Stored data entries:
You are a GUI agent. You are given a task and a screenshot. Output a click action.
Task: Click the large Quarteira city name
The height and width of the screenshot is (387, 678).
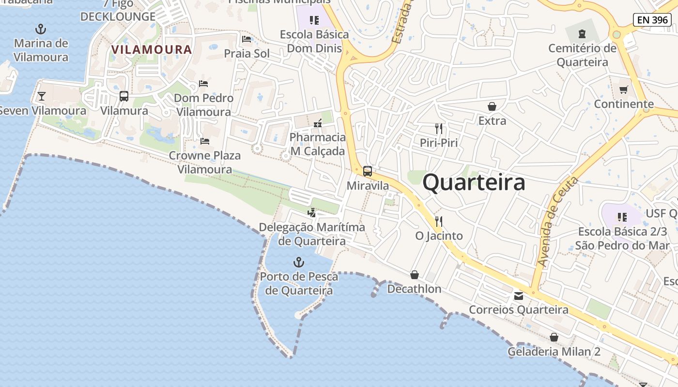point(474,183)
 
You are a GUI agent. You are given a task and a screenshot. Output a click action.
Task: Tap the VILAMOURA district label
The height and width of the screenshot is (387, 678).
point(152,49)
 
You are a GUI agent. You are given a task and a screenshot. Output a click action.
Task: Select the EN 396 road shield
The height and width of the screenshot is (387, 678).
point(652,20)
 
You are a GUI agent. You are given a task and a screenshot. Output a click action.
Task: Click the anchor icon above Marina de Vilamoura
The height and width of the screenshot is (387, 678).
point(41,29)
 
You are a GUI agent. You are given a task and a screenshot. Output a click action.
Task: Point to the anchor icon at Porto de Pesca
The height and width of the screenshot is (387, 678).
point(299,263)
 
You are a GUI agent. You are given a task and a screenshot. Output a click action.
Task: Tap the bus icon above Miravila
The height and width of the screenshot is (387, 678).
point(368,171)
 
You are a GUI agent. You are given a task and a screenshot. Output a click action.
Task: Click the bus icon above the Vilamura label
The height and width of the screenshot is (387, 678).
point(124,96)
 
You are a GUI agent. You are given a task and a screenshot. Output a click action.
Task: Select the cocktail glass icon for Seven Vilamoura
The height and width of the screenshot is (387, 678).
point(42,96)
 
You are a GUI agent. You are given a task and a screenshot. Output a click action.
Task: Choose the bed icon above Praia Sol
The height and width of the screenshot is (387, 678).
point(247,39)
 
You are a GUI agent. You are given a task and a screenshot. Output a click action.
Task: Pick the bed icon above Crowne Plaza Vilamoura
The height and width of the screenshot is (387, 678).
point(205,141)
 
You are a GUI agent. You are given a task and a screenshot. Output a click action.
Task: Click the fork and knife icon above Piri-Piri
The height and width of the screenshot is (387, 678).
point(439,128)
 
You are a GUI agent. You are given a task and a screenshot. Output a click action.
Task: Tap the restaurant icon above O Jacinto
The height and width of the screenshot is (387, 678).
point(439,221)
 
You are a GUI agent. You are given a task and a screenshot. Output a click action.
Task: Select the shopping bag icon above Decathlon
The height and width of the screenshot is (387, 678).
point(415,275)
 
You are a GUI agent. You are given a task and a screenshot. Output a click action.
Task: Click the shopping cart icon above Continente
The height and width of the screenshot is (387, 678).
point(623,89)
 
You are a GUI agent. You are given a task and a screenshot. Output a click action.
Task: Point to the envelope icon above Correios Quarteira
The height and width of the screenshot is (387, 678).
point(519,296)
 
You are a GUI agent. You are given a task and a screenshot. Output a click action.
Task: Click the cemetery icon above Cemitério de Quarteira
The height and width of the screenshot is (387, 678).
point(582,34)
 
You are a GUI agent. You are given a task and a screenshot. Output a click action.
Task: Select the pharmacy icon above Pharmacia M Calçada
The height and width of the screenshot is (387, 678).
point(318,123)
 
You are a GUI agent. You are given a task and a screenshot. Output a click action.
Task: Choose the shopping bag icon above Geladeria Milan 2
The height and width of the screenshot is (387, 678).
point(554,337)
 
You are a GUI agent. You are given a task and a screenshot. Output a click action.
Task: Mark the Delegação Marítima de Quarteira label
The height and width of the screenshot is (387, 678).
point(312,234)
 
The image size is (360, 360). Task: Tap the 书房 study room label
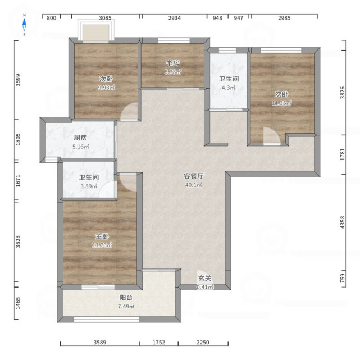(x=173, y=63)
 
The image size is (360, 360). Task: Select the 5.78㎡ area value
(x=173, y=72)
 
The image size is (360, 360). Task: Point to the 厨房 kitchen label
(x=80, y=138)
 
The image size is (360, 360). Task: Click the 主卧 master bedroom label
(x=102, y=236)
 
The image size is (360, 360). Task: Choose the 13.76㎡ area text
(x=102, y=245)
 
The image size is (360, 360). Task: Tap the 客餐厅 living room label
(x=194, y=176)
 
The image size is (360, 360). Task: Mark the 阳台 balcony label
(x=126, y=298)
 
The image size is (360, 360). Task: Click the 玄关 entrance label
(x=204, y=278)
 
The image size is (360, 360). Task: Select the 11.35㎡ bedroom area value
(x=282, y=103)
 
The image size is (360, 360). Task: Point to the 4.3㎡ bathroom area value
(x=229, y=88)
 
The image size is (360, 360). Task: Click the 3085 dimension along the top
(x=105, y=18)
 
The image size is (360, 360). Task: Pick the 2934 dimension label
(x=175, y=18)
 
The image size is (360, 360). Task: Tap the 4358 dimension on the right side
(x=343, y=222)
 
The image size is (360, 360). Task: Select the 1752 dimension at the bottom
(x=159, y=343)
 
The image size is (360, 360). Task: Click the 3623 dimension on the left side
(x=18, y=241)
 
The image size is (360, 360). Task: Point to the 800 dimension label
(x=52, y=18)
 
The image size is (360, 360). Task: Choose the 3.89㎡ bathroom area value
(x=89, y=186)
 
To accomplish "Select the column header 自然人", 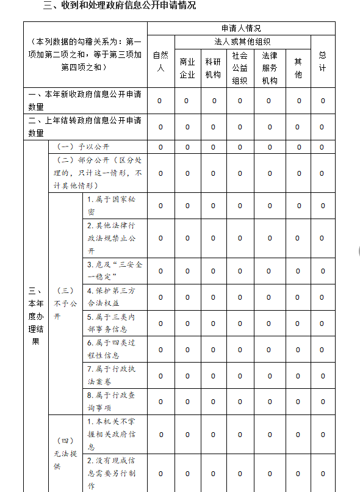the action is (x=160, y=62).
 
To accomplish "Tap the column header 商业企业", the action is (x=187, y=68).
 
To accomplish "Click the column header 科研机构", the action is (x=213, y=68).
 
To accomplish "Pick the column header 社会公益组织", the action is (x=240, y=68).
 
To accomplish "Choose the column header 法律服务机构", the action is (x=269, y=68).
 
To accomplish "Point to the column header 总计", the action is (x=323, y=62).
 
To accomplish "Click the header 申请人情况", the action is (x=241, y=28).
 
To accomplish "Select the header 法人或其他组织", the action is (x=242, y=42).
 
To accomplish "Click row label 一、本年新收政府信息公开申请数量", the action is (x=85, y=100).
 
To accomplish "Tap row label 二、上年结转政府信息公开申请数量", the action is (x=85, y=126).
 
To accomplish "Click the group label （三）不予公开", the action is (x=65, y=303).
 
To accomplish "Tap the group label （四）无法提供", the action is (x=65, y=454).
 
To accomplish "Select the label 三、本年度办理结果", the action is (x=35, y=316).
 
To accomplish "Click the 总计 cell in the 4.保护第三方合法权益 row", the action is (x=322, y=297).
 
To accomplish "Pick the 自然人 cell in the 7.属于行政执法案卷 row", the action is (x=160, y=376).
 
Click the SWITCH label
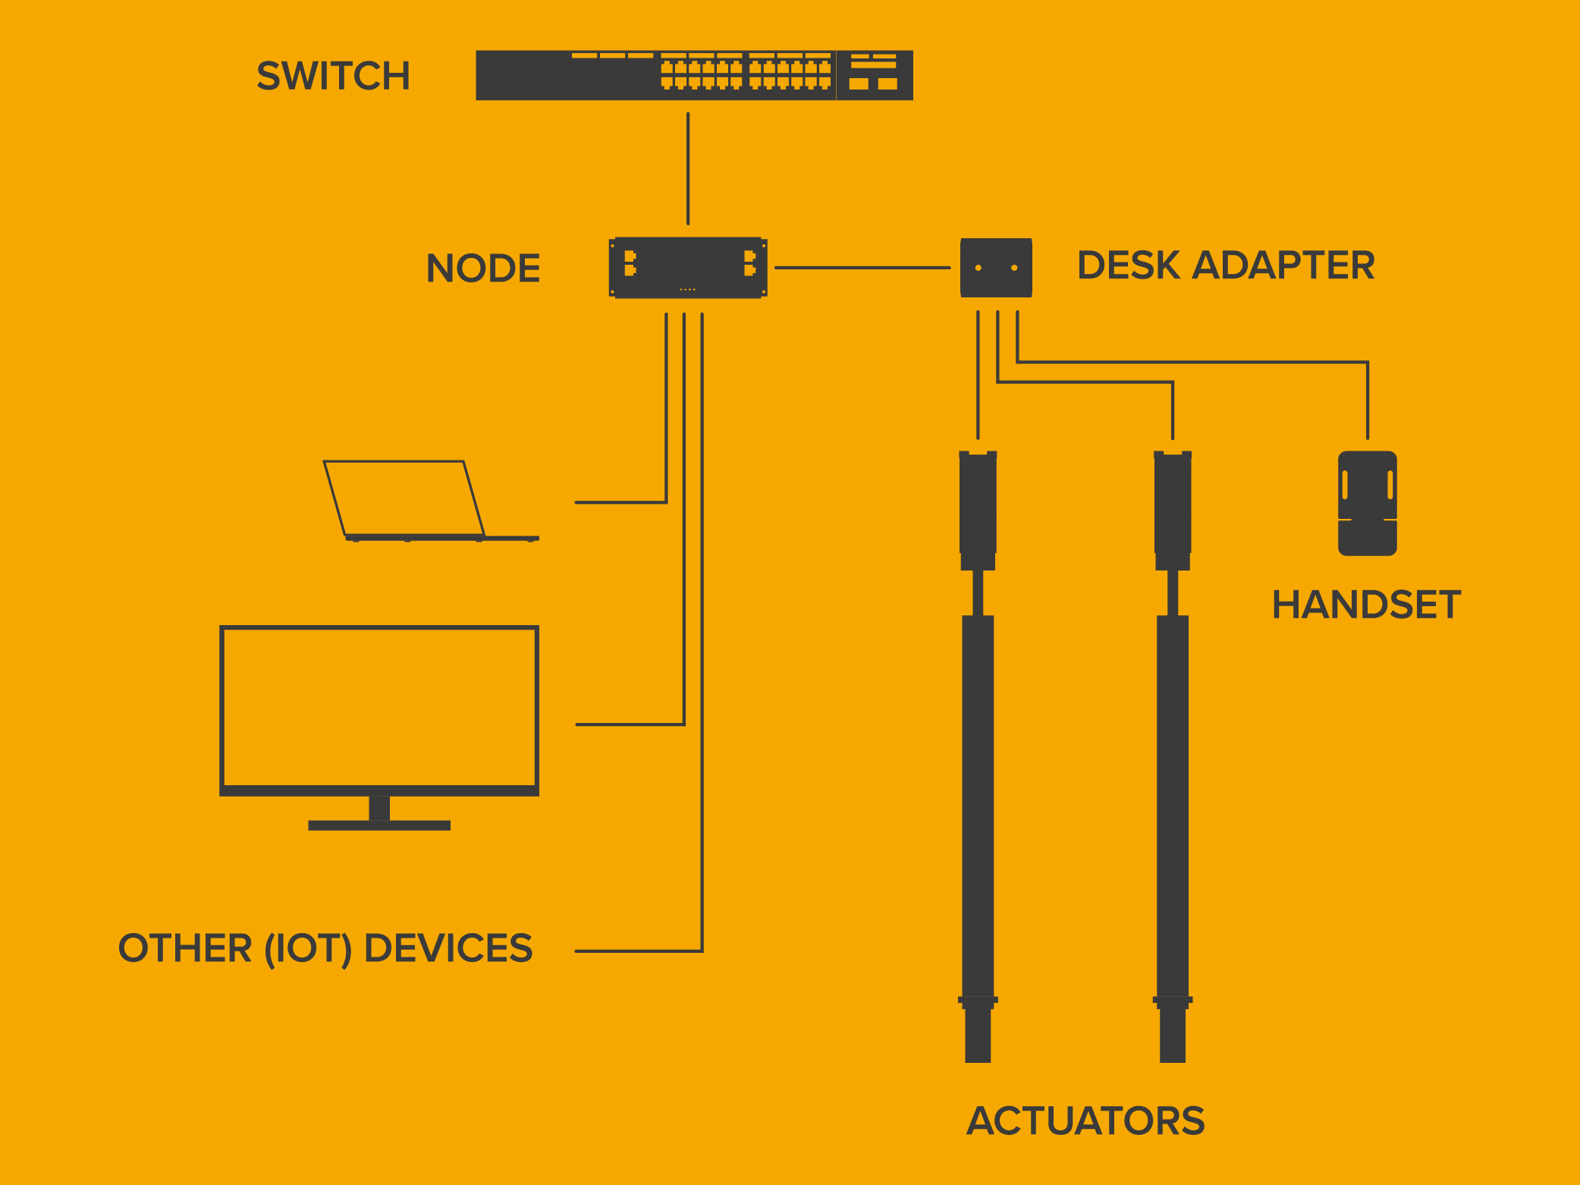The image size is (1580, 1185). click(333, 76)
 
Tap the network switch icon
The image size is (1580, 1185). click(694, 75)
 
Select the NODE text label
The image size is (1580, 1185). click(483, 268)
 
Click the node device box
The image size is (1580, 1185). click(688, 268)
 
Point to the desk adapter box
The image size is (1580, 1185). click(996, 268)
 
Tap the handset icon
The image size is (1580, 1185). click(1368, 504)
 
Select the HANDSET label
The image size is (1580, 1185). click(1366, 605)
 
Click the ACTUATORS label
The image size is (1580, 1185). click(1085, 1121)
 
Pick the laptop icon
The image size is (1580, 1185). click(431, 501)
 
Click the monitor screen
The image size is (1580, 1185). click(379, 709)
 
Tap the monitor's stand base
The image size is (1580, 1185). click(379, 825)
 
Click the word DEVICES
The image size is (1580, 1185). click(448, 948)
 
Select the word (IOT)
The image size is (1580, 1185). click(308, 949)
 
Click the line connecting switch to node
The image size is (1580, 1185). click(688, 168)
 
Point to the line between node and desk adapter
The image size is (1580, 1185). click(862, 268)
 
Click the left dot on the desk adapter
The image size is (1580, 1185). click(978, 268)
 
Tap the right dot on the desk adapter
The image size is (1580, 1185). click(1014, 268)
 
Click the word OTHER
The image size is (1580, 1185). click(185, 948)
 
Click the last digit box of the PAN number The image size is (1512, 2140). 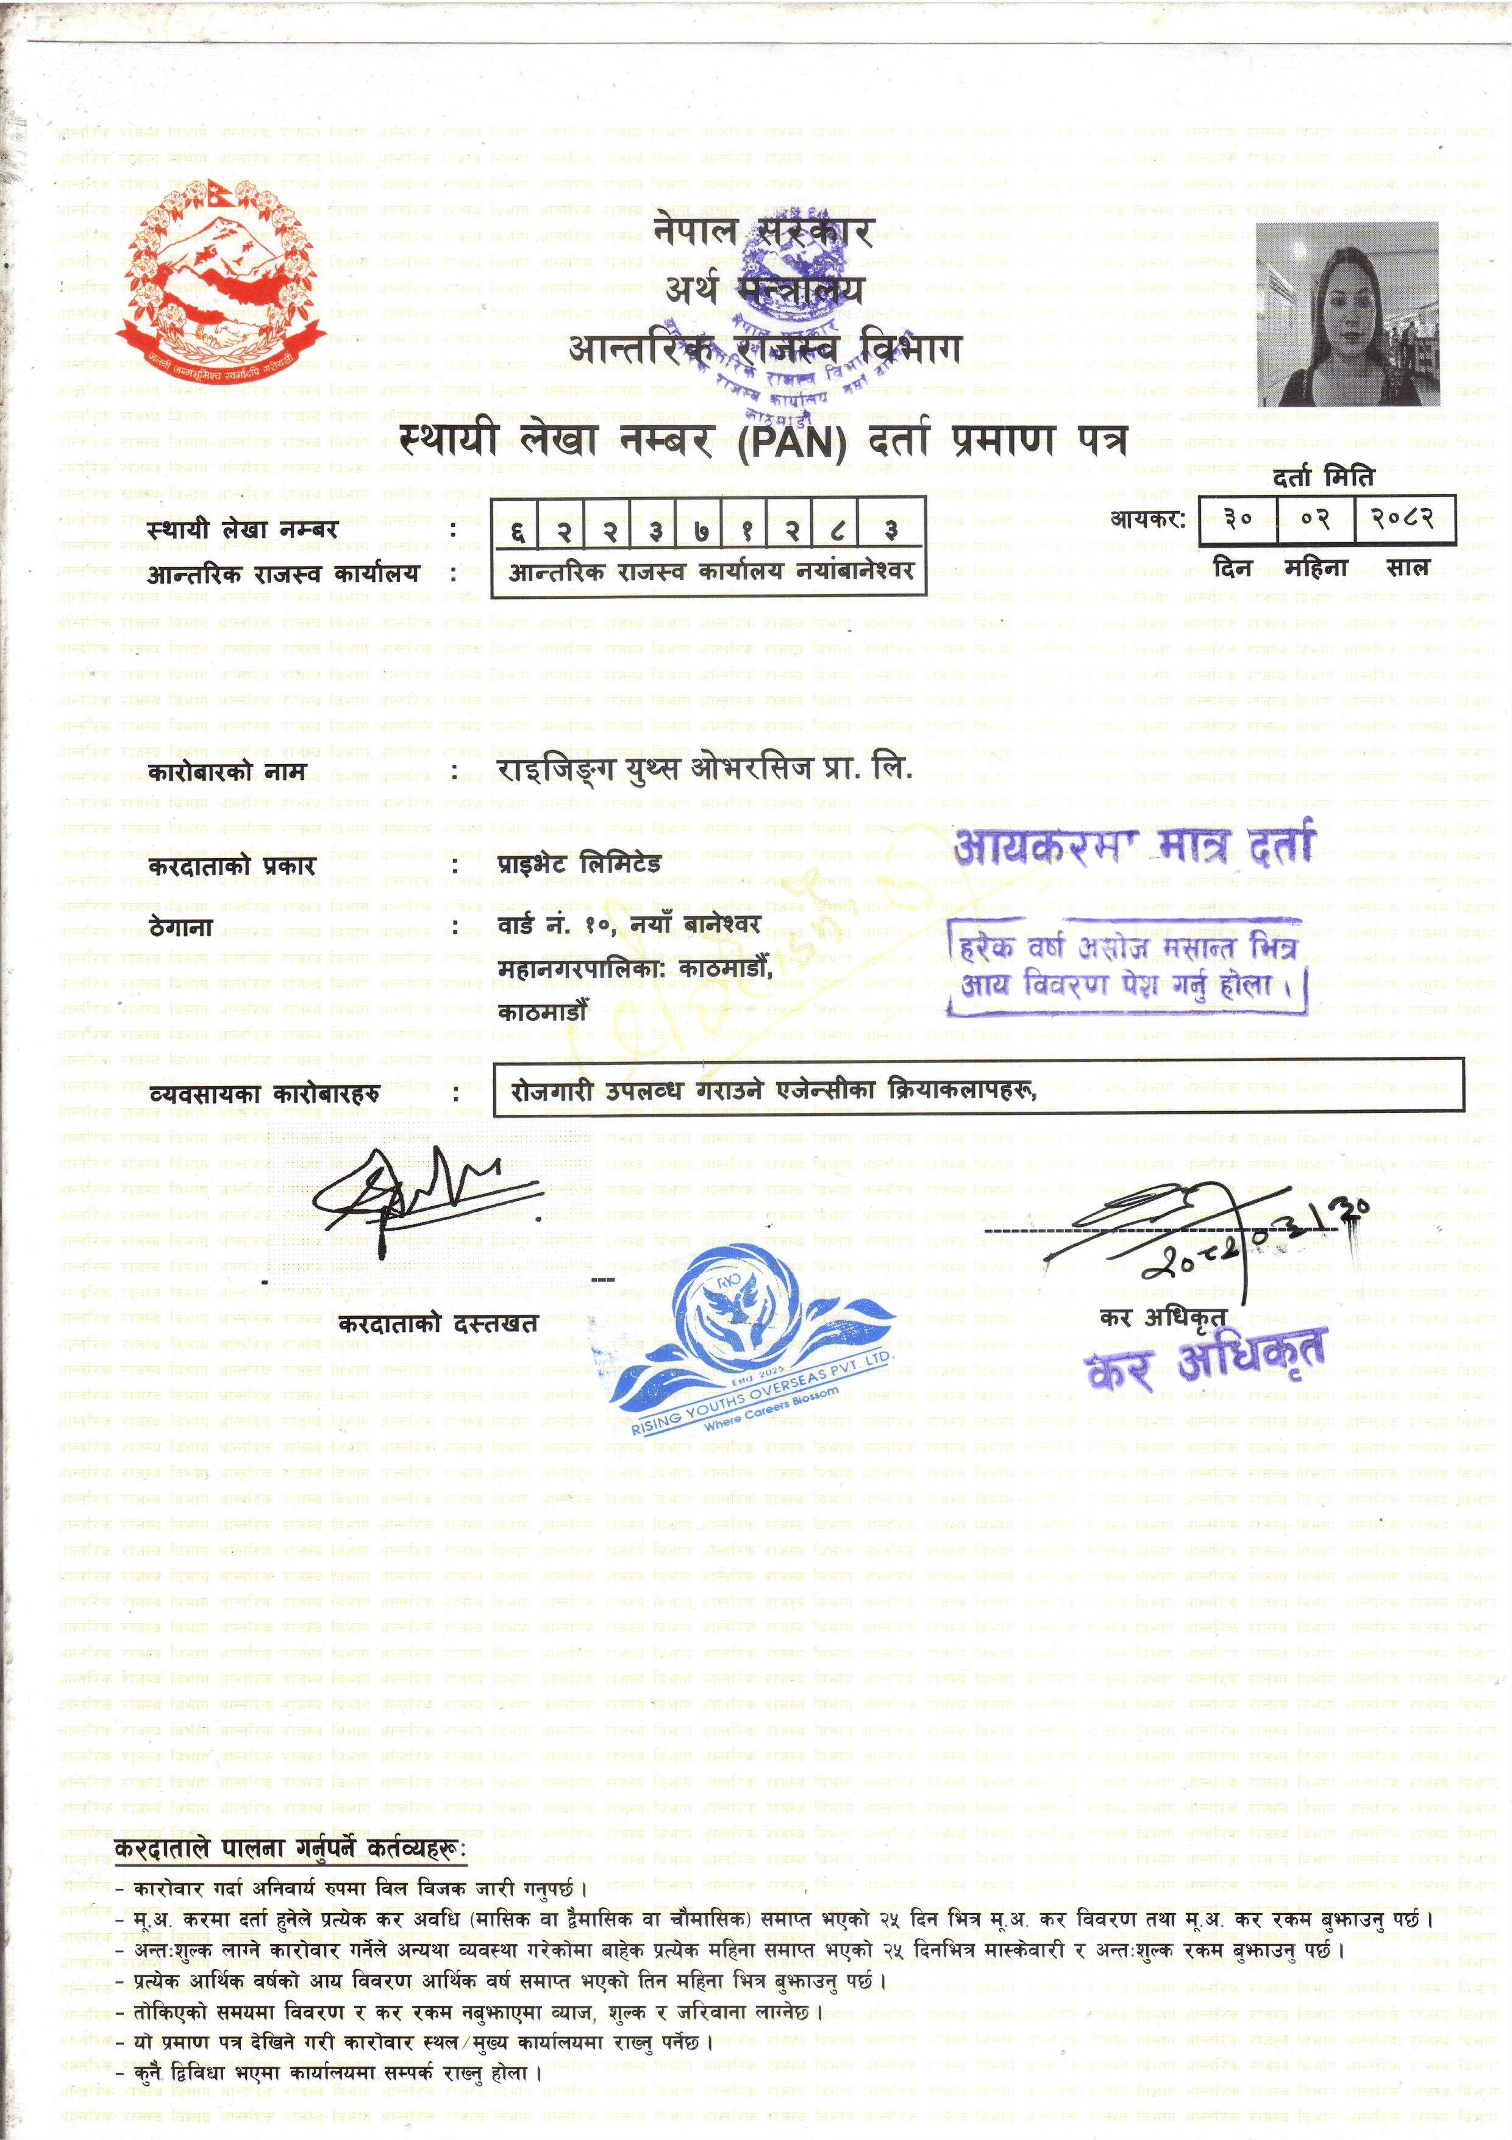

▸ Direction
Rewrite the material from its start through the line containing "point(124,96)", inclusive, changing "bus icon" to "shuttle icon" and leaving everything else as it is. Omit the pictures from your answer.

▸ Full output
You are a GUI agent. You are given a task and a screenshot. Output a click action.
Task: Click the large Quarteira city name
The height and width of the screenshot is (387, 678).
point(474,183)
 
You are a GUI agent. You are given a task and a screenshot. Output a click action.
Task: Tap the VILAMOURA district label
The height and width of the screenshot is (387, 678).
point(152,49)
 
You are a GUI agent. You are given a task and a screenshot. Output a click action.
Task: Select the EN 396 road shield
The height and width of the screenshot is (387, 678).
point(652,20)
 
You are a GUI agent. You are given a task and a screenshot. Output a click action.
Task: Click the anchor icon above Marina de Vilamoura
The height and width of the screenshot is (387, 678).
point(41,29)
 
You are a GUI agent. You are given a task and a screenshot. Output a click action.
Task: Point to the anchor icon at Porto de Pesca
The height and width of the screenshot is (387, 678).
point(299,263)
 
You are a GUI agent. You are given a task and a screenshot. Output a click action.
Task: Tap the shuttle icon above Miravila
The height and width of the screenshot is (387, 678).
point(368,171)
 
You are a GUI agent. You are given a task and a screenshot. Output a click action.
Task: Click the shuttle icon above the Vilamura label
The height and width of the screenshot is (387, 678).
point(124,96)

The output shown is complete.